Essentially, I want to create a model combining all the data from the different simulated local servers without each local server ever knowing the data from another server. From what I understand, Dask computing between nodes doesn’t share data between nodes. The statistics being communicated through clients are just the gradients and hessians of the tree model. I wanted to see if the same principle could be used for federated learning.

I have split a large dataset into 8 local datasets within my script. I want to create a federated XGBoost model with these 8 datasets. I assume that by using distributed learning, the data itself isn’t shared between the simulated local ‘servers’. Is there some code showing how I can implement this in a python script?

Here’s how I currently have the data setup in my python script.

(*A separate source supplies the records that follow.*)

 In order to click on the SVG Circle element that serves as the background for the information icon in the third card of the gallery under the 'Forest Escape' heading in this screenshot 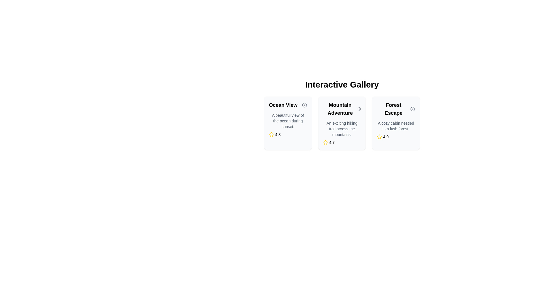, I will do `click(413, 109)`.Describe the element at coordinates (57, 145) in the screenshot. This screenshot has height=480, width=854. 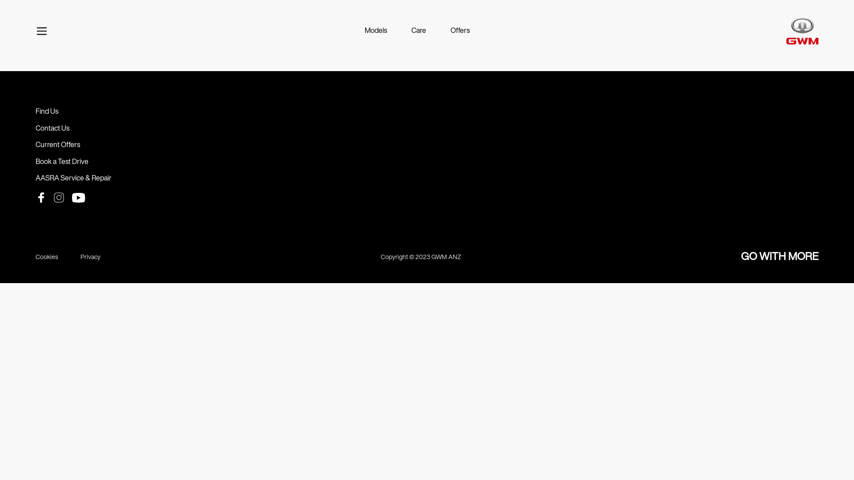
I see `'Current Offers'` at that location.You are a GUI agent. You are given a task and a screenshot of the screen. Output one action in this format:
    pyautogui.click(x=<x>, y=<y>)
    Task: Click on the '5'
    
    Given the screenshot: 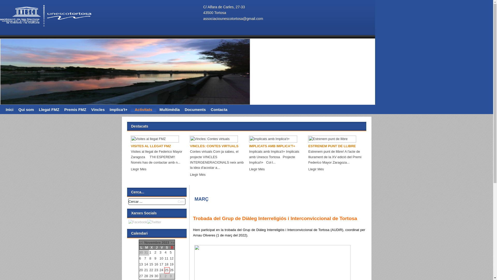 What is the action you would take?
    pyautogui.click(x=170, y=252)
    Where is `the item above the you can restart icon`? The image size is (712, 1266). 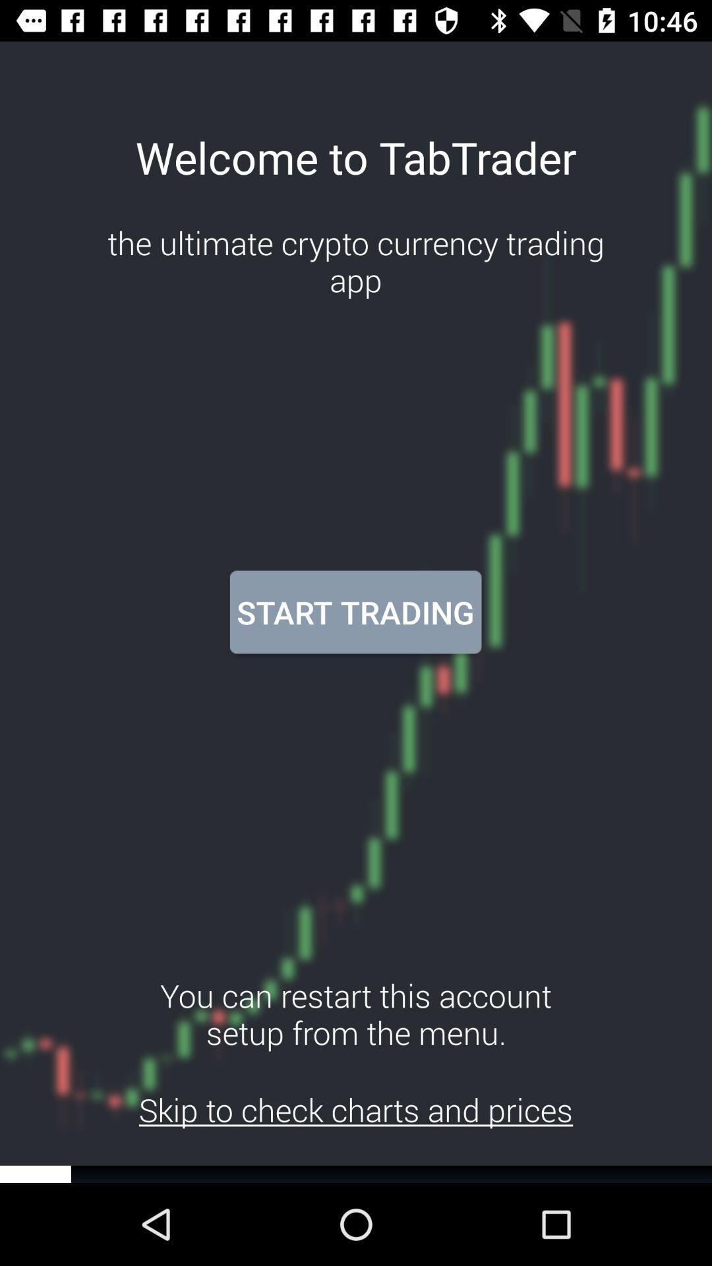 the item above the you can restart icon is located at coordinates (355, 611).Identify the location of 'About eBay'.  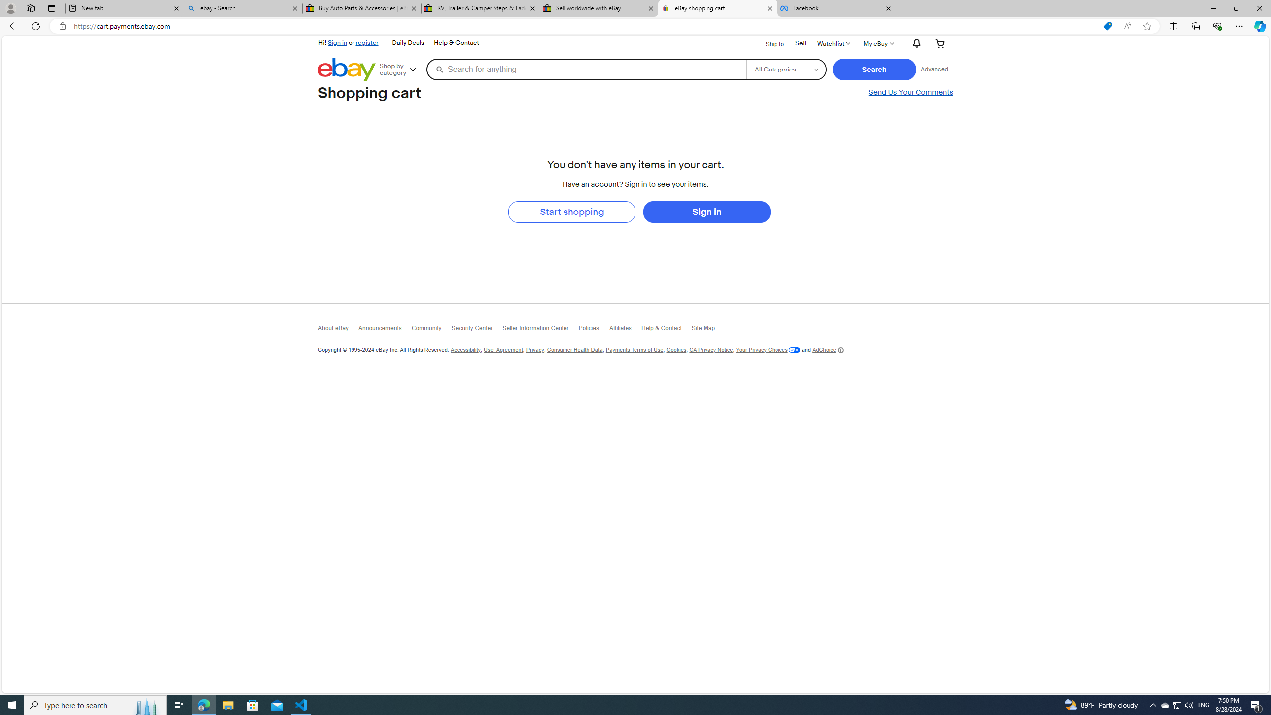
(338, 329).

# dictionaries to hold training and testing data frames
X_training_dictionary = {}  
X_testing_dictionary = {}
y_training_dictionary = {}
y_testing_dictionary = {}

# each hosp is considered a simulated local server
for i, hosp in enumerate(data_dictionary): 
    #data_dictionary was initialized earlier and contains complete data for each local hospital
    data = data_dictionary[hosp]
    
    X = data[:, :-1]
    Y = data[:, -1]
    X_train, X_test, y_train, y_test = train_test_split(X, Y, test_size=0.20, random_state=rs)
    X_training_dictionary[hosp] = X_train
    X_testing_dictionary[hosp] = X_test
    y_training_dictionary[hosp] = y_train
    y_testing_dictionary[hosp] = y_test

Thanks!

Hi @surajraj99 and welcome to discourse!

For many users, the magic of using XGBoost with Dask is the ability to train a model in parallel, without sacrificing data. For instance, in this abbreviated example from the XGBoost with Dask docs, all chunks of X and y are used to train one model:

...
X = da.random.random(size=(num_obs, num_features), chunks=(1000, num_features))
y = da.random.random(size=(num_obs, 1), chunks=(1000, 1))

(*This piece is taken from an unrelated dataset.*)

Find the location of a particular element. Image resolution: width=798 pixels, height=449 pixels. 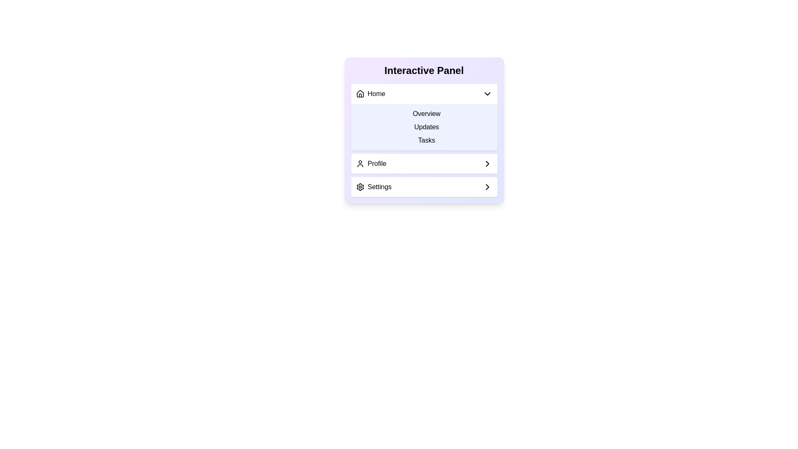

the Navigation Menu located under the 'Home' label, which allows selection between 'Overview', 'Updates', and 'Tasks' is located at coordinates (424, 127).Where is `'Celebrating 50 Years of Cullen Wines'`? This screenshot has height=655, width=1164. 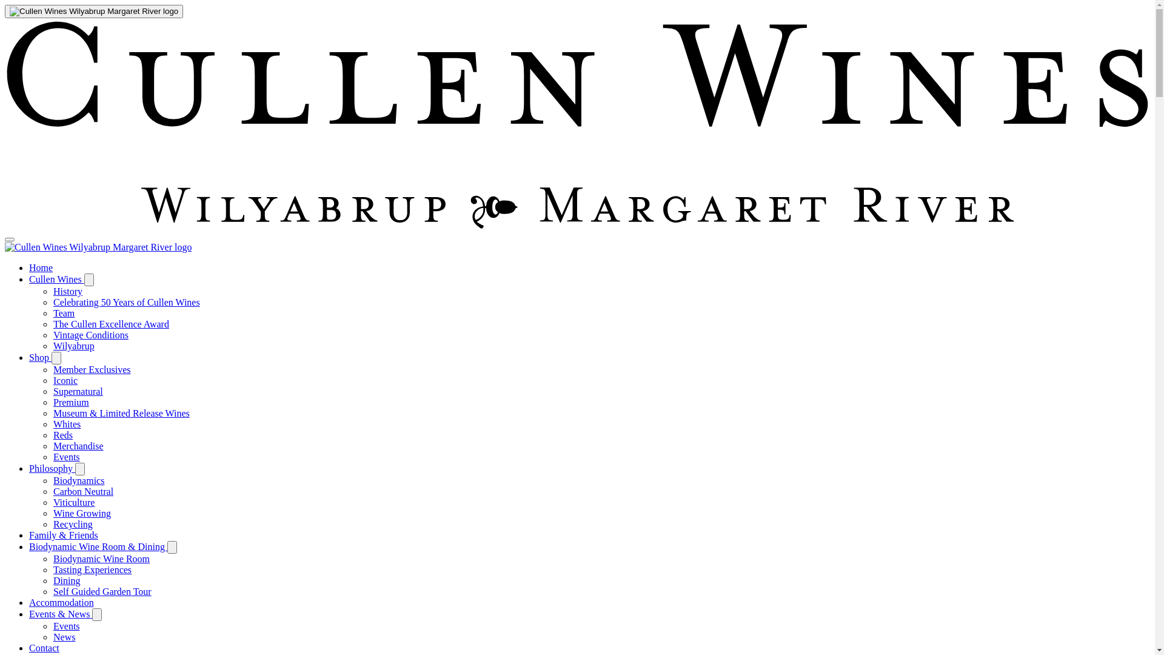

dtrain = xgb.dask.DaskDMatrix(client, X, y)

output = xgb.dask.train(
    client,
    {"verbosity": 2, "tree_method": "hist", "objective": "reg:squarederror"},
    dtrain,
...

If I’m understanding correctly, you’d like to separately train models on different datasets (the “local servers”), then combine those model results into a new model. This is a bit different, and I think you could use XGBoost, with some assistance from Dask Futures or Dask Delayed. Here’s a very simple example, using client.map from Futures:

from dask.distributed import LocalCluster, Client
import numpy as np

cluster = LocalCluster(n_workers=2)
client = Client(cluster)

# this can be any function, e.g. xgb.train
def my_func(x):
    return len(x)

data = [np.arange(10), np.arange(20)]

# applies my_func to each element in data
list_of_futures = client.map(my_func, data)
results = client.gather(list_of_futures)
print(results)
# prints [10, 20]

I showed an example using Futures rather than Delayed, anticipating that you may want to have more freedom regarding what will happen to the result (i.e. an output, a parameter to another function, or a condition that controls what happens next).

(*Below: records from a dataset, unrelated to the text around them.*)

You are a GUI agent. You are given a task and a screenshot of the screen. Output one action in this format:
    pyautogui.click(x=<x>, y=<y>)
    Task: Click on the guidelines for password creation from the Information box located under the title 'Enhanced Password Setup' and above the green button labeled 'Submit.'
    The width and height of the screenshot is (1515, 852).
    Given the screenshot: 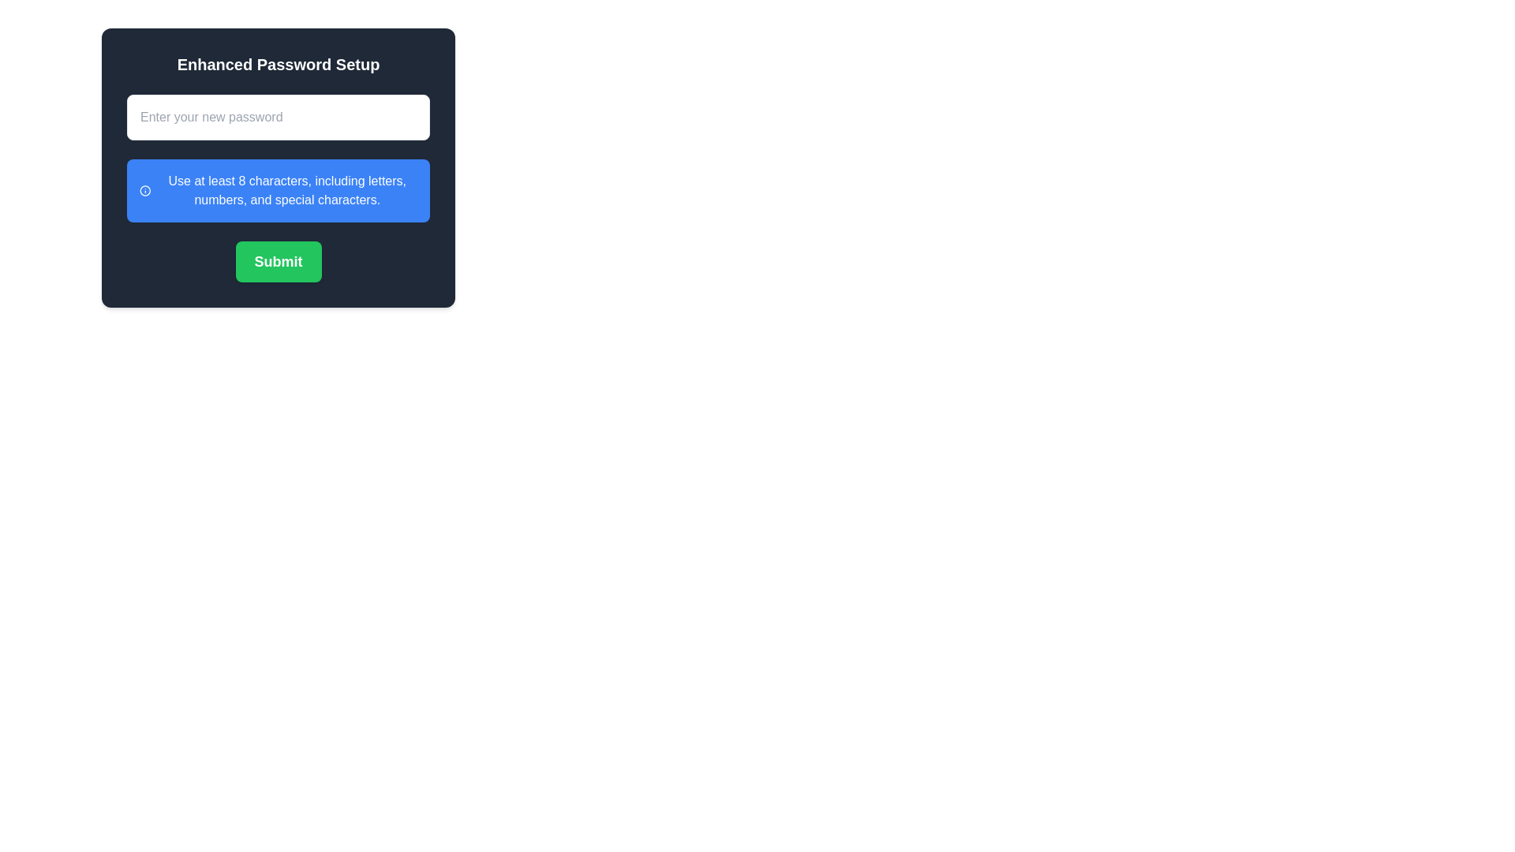 What is the action you would take?
    pyautogui.click(x=279, y=167)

You’ve probably already thought about this, but it’s also worth noting if your individual datasets aren’t very large, then you could always serially train the models and you may not need Dask at all.

Hope that helps!

Thanks @scharlottej13!

This method looks interesting, I’ll definitely explore it a bit more.

Just a couple questions. In my case, would the client.gather() provide the functionality needed to combine the local models? And would this combined model be stored in ‘results’?

When you say ‘combine model results’, will these models be sharing the data that was used to train them on the backend? Or will these models simply combine themselves by aggregating model parameters such as gradients and hessians?

Thanks again!

No problem @surajraj99! Thinking about your use case more, I would suggest you try to simulate a federated model without Dask first, maybe on a subset of your data. Then, if your results seem plausible, you could try moving to Dask to make the computation more efficient.

To answer your questions:

In my case, would the client.gather() provide the functionality needed to combine the local models? And would this combined model be stored in ‘results’?

No, this function gathers the results of the futures-- this is related to parallel computing, not model estimation.

When you say ‘combine model results’, will these models be sharing the data that was used to train them on the backend?

This just depends on whatever function you use! I’m not an XGBoost expert, but perhaps there is some functionality for this?